Building my own Static Site Generator

Published:

Anyone who's been following my blog may have noticed it recently moved home, and got a complete redesign.

This all happened because of my decisions to dogfood my own static site generator.

A what, now?

In case you've been out of the loop, a static site generator is a program which allows you to have a CMS, without running a CMS.

You write all your content, keep it stashed safely in a source control, and then run a program that converts it all to static HTML pages.

It's really the natural progression from heavily caching dynamically generated sites.

When all your content are static, why put in the work to render it each time?

Why your own?

OK, so besides the fact I an a chronic wheel reinventer... no, actually, that was it.

I'd seen these tools around, and tried to imagine what I thought one would need to provide to be useful.

My first attempt, graaf, was functional, but revealed I didn't understand the problem space all that well.

It had no way to build navigation, for instance. Every page was rendered in isolation.

Take 2

After a friend discussed an idea for a service based on SSGs, I decided to take another pass at the problem.

This time:

  1. Pages and Content would be kept separate.

    Sometimes you have content in your site that is shared amongst other parts of the site, and not rendered directly as a page on its own. Navigation is an obvious example here.

  2. Object types and file types are separate.

    Just because you read a .yml file, doesn't mean all YAML files should be rendered the same way.

  3. Plugins

    Besides the absolute minimum, all file loaders, content types, and else will be supplied by plugins.

The result?

Introducing gilbert !

It uses my own stencil template engine - and in using this, has prompted some significant improvements to the stencil template syntax!

A site has pages/, content, templates/, and produces docs/.

It can have a config.yml, which currently can provide defaults for ContentTypes. Nothing else uses it yet. This was the cleanest way I could see to solve problems like providing search paths for SCSS.

Any packages in the gilbert.plugins namespace are imported, allowing them to:

  1. define subclasses of gilbert.content.Content, automatically registered as new content ContentTypes.
  2. register new file loaders on the gilbert.Site class.
  3. register a context provider for adding globally accessible data to the template context.

Your site can also have a plugins.py which will be loaded after all the other plugins.

By default plugins are provided for:

Content objects

At its core, a Site is composed of Content objects. These extend a validated schema class created for the project. It uses python3 type annotations to allow you to declare attributes and their acceptable types, which will be validated on instantiation.

from datetime import datetime
from gilbert.content import Content

class MyContent(Content):
    name : str
    when : datetime

Now when a loaded files specifies it's a "MyContent" type, it MUST contain a name attribute which is a str, and a when that is a datetime. If not, an error will be raised, and rendering will stop.

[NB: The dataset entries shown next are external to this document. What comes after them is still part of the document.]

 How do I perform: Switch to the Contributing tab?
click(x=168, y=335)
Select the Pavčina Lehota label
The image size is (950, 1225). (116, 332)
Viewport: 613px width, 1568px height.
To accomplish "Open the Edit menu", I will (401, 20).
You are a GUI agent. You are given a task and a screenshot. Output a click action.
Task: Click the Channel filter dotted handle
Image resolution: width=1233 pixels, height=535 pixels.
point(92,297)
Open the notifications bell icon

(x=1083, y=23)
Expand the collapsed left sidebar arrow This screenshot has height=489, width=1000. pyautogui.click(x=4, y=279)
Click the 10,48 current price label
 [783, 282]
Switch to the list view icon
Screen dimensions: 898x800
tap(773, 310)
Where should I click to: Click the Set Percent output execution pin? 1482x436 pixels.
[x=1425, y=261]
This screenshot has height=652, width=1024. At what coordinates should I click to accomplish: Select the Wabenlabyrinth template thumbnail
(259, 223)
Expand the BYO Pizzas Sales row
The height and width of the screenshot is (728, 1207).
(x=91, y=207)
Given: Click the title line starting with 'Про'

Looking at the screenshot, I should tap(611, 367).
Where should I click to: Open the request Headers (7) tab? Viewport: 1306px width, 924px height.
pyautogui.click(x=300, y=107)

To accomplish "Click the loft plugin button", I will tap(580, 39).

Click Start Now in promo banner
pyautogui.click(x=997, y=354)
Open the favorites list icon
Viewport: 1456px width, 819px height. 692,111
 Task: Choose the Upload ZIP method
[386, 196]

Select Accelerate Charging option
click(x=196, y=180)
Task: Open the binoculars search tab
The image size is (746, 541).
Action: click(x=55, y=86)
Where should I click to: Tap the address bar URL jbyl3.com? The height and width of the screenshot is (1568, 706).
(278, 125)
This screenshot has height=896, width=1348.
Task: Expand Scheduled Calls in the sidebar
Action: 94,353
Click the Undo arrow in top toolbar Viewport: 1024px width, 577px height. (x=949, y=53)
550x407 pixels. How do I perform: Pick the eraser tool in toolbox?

This extends to python typing types. You can declare Container, Mapping, Union, and their variants.

Other constructs, such as Option, Any, or AnyStr are not yet supported, but should be easy to add.

Containers and Queries

On the Site object, there are two "containers", which hold the pages, and content.

Each of these provide a query interface called .matches(), allowing you to select content using a basic query language.

For instance, on this site I use a sub-class of Collection to build a list of blog posts.

all:
  - eq:
    - attr: ["content_type"]
    - "MarkdownPage"
  - startswith:
    - attr: ["name"]
    - "blog/"
  - attr: ['date']

This declares a top-level all() across 3 terms.

The first says the content_type attribute must equal "MarkdownPage".

The second says the name (original filename) must start with blog/.

And finally, it must have a date attribute.

Future Plans

Right now I'm not happy with the render speed, though a lot of that is actually the load speed, since MarkdownPage renders the markdown on load.

I would like to make the Content interface cleaner for separating intial content from rendered content, so it's easier to wrap in a one-shot property.

But most of all, I need other people to use it and tell me what's missing!